(Records contained in a dataset)
::::::::::
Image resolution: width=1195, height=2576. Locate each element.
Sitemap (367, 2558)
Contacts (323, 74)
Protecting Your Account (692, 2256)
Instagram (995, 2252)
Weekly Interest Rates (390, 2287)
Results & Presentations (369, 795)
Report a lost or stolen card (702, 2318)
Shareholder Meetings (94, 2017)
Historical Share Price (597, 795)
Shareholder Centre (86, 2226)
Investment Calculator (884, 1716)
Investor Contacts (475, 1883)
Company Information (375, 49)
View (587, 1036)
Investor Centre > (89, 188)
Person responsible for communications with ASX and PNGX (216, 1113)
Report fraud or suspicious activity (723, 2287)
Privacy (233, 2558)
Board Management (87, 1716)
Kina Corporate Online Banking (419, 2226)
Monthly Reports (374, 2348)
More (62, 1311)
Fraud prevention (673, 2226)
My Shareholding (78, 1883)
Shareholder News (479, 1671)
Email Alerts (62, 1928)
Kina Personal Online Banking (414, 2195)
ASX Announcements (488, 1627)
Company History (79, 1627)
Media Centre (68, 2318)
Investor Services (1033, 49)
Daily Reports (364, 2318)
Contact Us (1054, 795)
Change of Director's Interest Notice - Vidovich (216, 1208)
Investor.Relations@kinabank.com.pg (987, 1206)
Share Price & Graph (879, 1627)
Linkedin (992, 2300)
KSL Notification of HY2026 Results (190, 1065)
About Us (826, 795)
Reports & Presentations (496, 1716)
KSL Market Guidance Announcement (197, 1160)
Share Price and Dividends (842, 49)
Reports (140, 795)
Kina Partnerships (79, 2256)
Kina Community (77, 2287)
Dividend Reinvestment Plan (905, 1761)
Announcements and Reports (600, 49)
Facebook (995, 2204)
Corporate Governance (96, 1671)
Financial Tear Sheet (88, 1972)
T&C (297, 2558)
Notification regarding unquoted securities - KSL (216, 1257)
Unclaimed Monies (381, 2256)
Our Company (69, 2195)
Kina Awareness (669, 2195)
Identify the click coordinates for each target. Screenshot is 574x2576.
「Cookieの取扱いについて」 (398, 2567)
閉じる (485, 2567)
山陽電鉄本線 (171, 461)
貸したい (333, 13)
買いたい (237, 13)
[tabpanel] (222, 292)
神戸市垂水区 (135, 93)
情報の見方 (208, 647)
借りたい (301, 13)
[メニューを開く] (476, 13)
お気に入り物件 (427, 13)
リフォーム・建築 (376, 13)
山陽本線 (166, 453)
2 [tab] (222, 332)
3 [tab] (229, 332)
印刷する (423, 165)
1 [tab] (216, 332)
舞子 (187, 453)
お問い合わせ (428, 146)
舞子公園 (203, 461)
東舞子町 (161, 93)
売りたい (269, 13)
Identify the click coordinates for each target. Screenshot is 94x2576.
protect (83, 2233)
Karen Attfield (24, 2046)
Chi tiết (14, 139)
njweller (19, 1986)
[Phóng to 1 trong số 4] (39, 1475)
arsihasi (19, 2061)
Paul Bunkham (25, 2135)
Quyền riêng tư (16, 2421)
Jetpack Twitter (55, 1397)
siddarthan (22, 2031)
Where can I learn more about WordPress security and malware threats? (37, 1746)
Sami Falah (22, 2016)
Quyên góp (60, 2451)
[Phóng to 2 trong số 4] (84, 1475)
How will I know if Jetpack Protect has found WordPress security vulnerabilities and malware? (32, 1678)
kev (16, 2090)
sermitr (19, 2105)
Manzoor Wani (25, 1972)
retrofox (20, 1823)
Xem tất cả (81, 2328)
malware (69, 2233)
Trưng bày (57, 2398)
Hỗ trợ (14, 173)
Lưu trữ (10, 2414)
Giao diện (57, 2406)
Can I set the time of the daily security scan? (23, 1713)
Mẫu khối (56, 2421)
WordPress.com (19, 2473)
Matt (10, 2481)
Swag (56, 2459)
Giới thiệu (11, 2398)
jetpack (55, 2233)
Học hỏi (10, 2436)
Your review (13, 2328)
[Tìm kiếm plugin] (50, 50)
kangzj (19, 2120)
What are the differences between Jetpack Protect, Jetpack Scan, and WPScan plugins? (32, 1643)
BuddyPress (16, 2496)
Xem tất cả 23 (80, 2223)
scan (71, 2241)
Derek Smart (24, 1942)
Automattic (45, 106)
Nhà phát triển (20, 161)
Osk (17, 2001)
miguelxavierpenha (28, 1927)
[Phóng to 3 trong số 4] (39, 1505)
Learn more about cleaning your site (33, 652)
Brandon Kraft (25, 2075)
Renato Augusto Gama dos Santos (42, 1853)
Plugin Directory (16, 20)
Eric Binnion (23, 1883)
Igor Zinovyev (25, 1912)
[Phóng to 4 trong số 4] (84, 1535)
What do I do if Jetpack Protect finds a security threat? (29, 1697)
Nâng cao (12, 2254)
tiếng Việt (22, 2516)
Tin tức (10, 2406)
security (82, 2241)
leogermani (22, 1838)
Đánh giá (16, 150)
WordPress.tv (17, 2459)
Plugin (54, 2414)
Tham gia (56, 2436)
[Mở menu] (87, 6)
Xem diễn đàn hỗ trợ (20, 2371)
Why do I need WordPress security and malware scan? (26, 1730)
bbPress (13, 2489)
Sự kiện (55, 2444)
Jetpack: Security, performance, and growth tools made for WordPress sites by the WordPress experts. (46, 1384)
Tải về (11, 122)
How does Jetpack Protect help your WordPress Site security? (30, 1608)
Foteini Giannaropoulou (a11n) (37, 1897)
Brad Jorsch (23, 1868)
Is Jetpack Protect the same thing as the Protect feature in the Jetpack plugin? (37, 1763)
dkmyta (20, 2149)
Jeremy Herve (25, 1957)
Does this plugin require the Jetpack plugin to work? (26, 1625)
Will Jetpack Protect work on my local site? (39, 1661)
::::::::::
GOAL OF THE EXERCISE: Find "Person responsible for" in the entries above and copy that whole line exactly, then each line after it through the line that contains "T&C (297, 2558)".

OUTPUT OF THE EXERCISE:
Person responsible for communications with ASX and PNGX (216, 1113)
Report fraud or suspicious activity (723, 2287)
Privacy (233, 2558)
Board Management (87, 1716)
Kina Corporate Online Banking (419, 2226)
Monthly Reports (374, 2348)
More (62, 1311)
Fraud prevention (673, 2226)
My Shareholding (78, 1883)
Shareholder News (479, 1671)
Email Alerts (62, 1928)
Kina Personal Online Banking (414, 2195)
ASX Announcements (488, 1627)
Company History (79, 1627)
Media Centre (68, 2318)
Investor Services (1033, 49)
Daily Reports (364, 2318)
Contact Us (1054, 795)
Change of Director's Interest Notice - Vidovich (216, 1208)
Investor.Relations@kinabank.com.pg (987, 1206)
Share Price & Graph (879, 1627)
Linkedin (992, 2300)
KSL Notification of HY2026 Results (190, 1065)
About Us (826, 795)
Reports & Presentations (496, 1716)
KSL Market Guidance Announcement (197, 1160)
Share Price and Dividends (842, 49)
Reports (140, 795)
Kina Partnerships (79, 2256)
Kina Community (77, 2287)
Dividend Reinvestment Plan (905, 1761)
Announcements and Reports (600, 49)
Facebook (995, 2204)
Corporate Governance (96, 1671)
Financial Tear Sheet (88, 1972)
T&C (297, 2558)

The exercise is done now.